Rai cancella le ultime tre puntate di Che fuori che tempo che fa di Fabio Fazio

Lo ha annunciato il conduttore Fabio Fazio. La nota di viale Mazzini sulle motivazioni.

Fabio Fazio
Fabio Fazio

Che fuori che tempo fa, la trasmissione condotta da Fabio Fazio il lunedì sera su Raiuno, chiuderà anticipatamente.

Lo ha comunicato lo stesso conduttore ligure ieri sera – domenica 12 maggio – aprendo l’appuntamento settimanale: “Prima di iniziare solo un avviso al nostro pubblico, per tutti coloro che ci seguono al lunedì con ‘Che fuori tempo che fa’, vorrei ricordavi che domani sarà la nostra ultima puntata di ‘Che fuori tempo che fa’ del lunedì. Ci è stato comunicato che le ultime tre previste non andranno in onda e quindi per tutti gli appassionati di Maurizio Crozza, del Mago Forest, di Raul Cremona, di tutti noi e di Max Pezzali vi aspetto domani sera e grazie per essere stati con noi quest’anno: più del 13% e un milione e mezzo di telespettatori di media. Grazie molte“.

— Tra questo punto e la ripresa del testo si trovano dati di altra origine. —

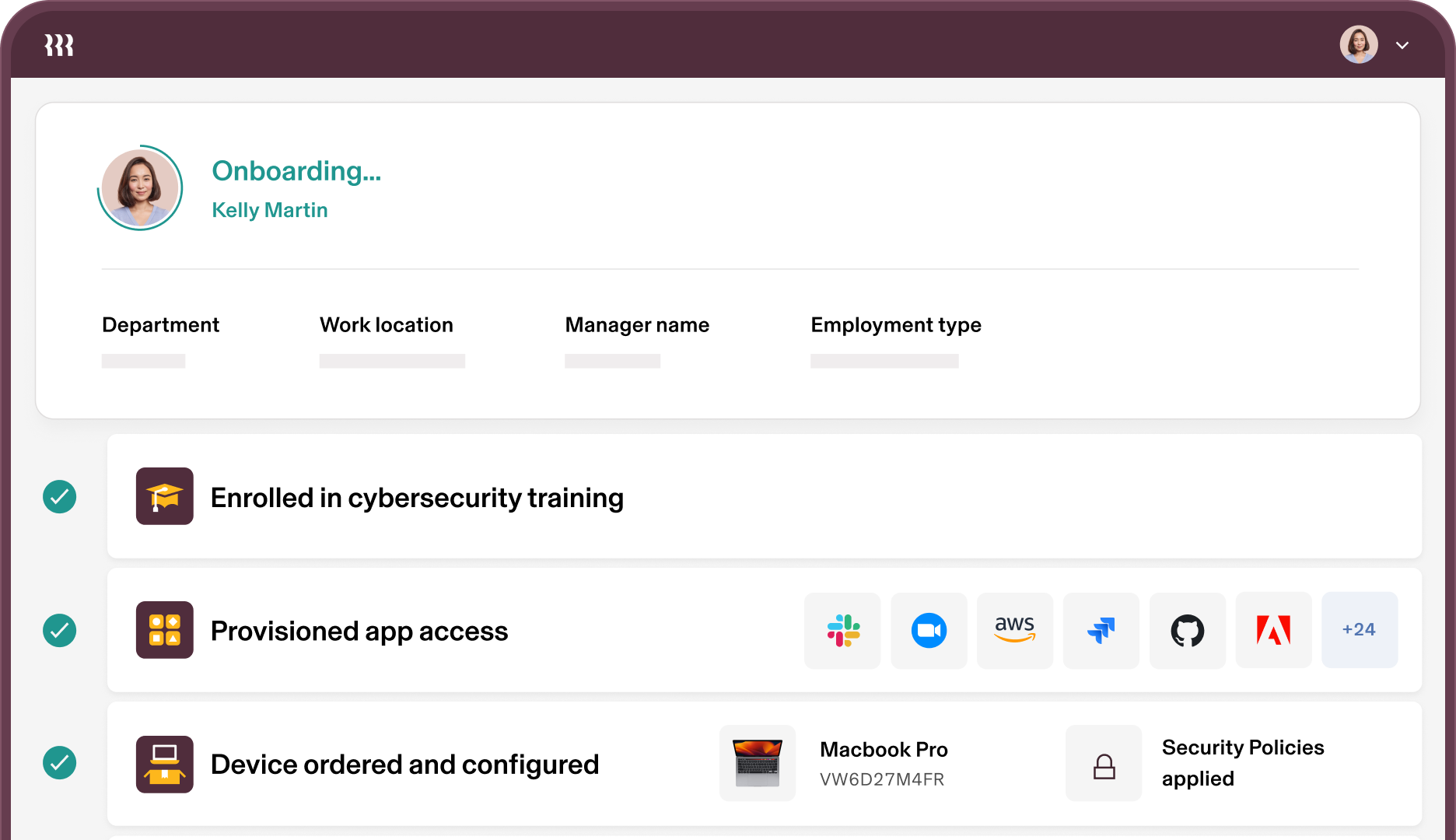1456x840 pixels.
Task: Open the GitHub app icon
Action: pos(1188,630)
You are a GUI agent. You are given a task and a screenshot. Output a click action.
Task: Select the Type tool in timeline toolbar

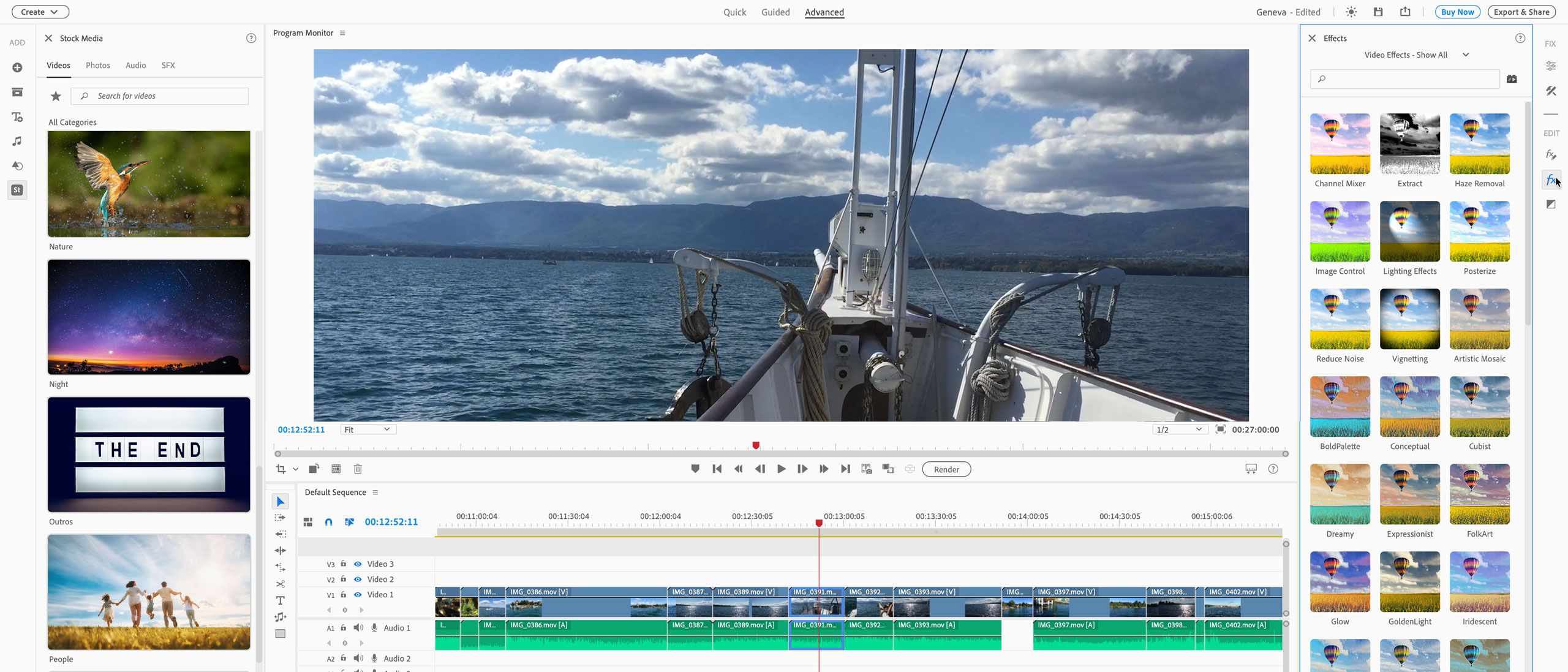[281, 600]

Alla luce delle critiche degli ultimi tempi di Matteo Salvini indirizzate a Fabio Fazio, c’è chi ritiene che tale chiusura possa essere il frutto di pressioni politiche ma la direzione di Raiuno, in un comunicato, ha sottolineato che non c’è stato alcun taglio ma “normali forme di cambiamento” in relazione al perioro pre-elettorale (domenica 26 maggio si vota per il rinnovo del Parlamento europeo).

Infatti, a prendere il posto di Che Fuori Che Tempo che Fa sarà Porta a Porta, il programma condotto da Bruno Vespa.

Il 20 maggio – recita la nota di viale Mazzini – per poter articolare il calendario della comunicazione elettorale prima della consultazione, concordemente con la Commissione di Vigilanza. Il 27 maggio, a seguire le elezioni, perché come di consueto sarà Porta a Porta a commentare i risultati con uno Speciale, secondo tradizione. E per la settimana successiva, perché (anche a seguito di verifiche con la struttura) è stata considerata l’opportunità di non riprendere per una sola puntata dopo una lunga interruzione, riducendo così ai minimi costi elevati e spese inutili e recuperando anche sulle spese generate dal fermo. Il che rientra nelle normali forme di cambiamento anche radicale dei palinsesti, dovuto ai periodi elettorali“.